Darkness Will Not Overcome The Light - SanTan Sun News SanTan Sun News

Darkness Will Not Overcome The Light

November 6th, 2018 SanTan Sun News
Darkness Will Not Overcome The Light

By Lynne Hartke

Guest Writer

A 16-inch lizard is normally hard to miss, but I do not see its full length at first, just a nose peeking out from behind a large boulder on the downward slope of a sandstone butte.

“I think it’s a chuckwalla,” I say to my husband Kevin, who is snapping photos of the attention-grabbing, panoramic view of Glen Canyon Dam, Lake Powell, Tower Butte and the distant, snow-capped Navajo Mountain.

Kevin steps closer and the lizard darts back into the shadows, tucking tightly into a crevice.

We haven’t come looking for lizards, but rather, the Hanging Gardens at a seep spring, a tiny oasis in the endless Navajo Jurassic sandstone near Page, Arizona.

Although surrounded by incredible beauty, my mind focuses on the previous three days that I spent with women from our church at an annual ladies’ retreat, sharing our faith, our stories and our lives.

During an afternoon of recreation, three friends decided to ride a giant swing, a device attached to thirty-five-foot-high poles. The trio included a woman with multiple sclerosis, a woman undergoing chemo for ovarian cancer and another awaiting biopsy results.

“We are going first,” they declared, these women in hard, desert places.

“I think the chuckwalla is coming out.” My husband’s words jolt me to the present, where, two feet to my left, the lizard edges out of its rock sanctuary. With its subdued gray and tan coloring, I surmise the chuckwalla is a female.

Inch by inch, the chuckwalla adventures out, nose first, followed by a neck and shoulders covered in baggy skin. Kevin taps two small stones together and the curious lizard creeps a few more steps until her entire eight-inch body and matching eight-inch banded tail are exposed.

When threatened, the lizard can wedge itself into a tight crack in the rocks, even inflating its body by gulping air, making it nearly impossible to extract. The lizard also needs an internal body temperature of 100-102 degrees before feeding on seeds, vegetation and flowers.

A body capable of hiding. An inner core created for sunlight.

Not much different than my three friends.

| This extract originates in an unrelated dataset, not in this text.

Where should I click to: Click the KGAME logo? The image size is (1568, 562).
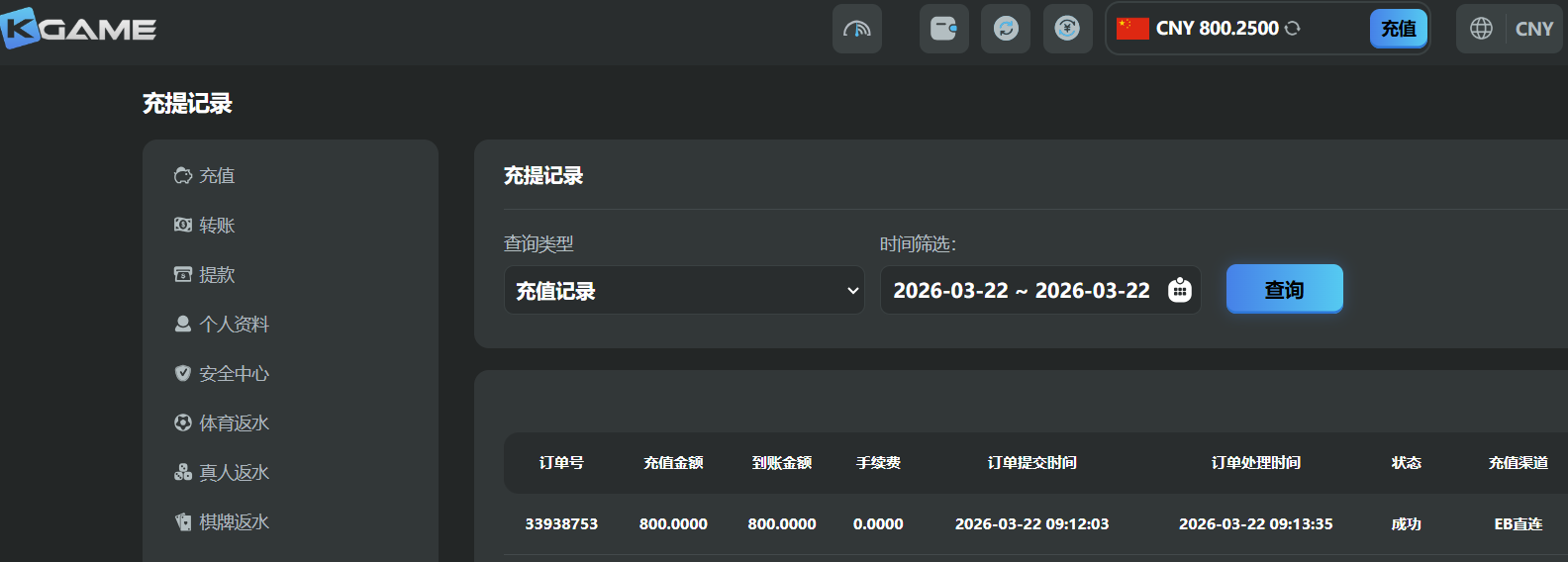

After helmets were donned and harnesses snapped in place, the trio sat suspended, waiting for the swing to be pulled back and released. I thought of the circumstances they had overcome to attend, the dark places they had faced. I knew it would have been easy to stay in the shadows, slipping deeper into impenetrable cracks.

Hiding or light? Safety or risk? Aren’t these the questions we all debate?

The camp’s activity director gave one last tug on the rope before releasing my friends. With a unified shout, the women soared into the sunlight.

The light shines in the darkness, and the darkness has not overcome it. John 1:5 ESV

-Lynne Hartke is the author of Under a Desert Sky and blogs at lynnehartke.com. She is the wife of Mayor-elect Kevin Hartke.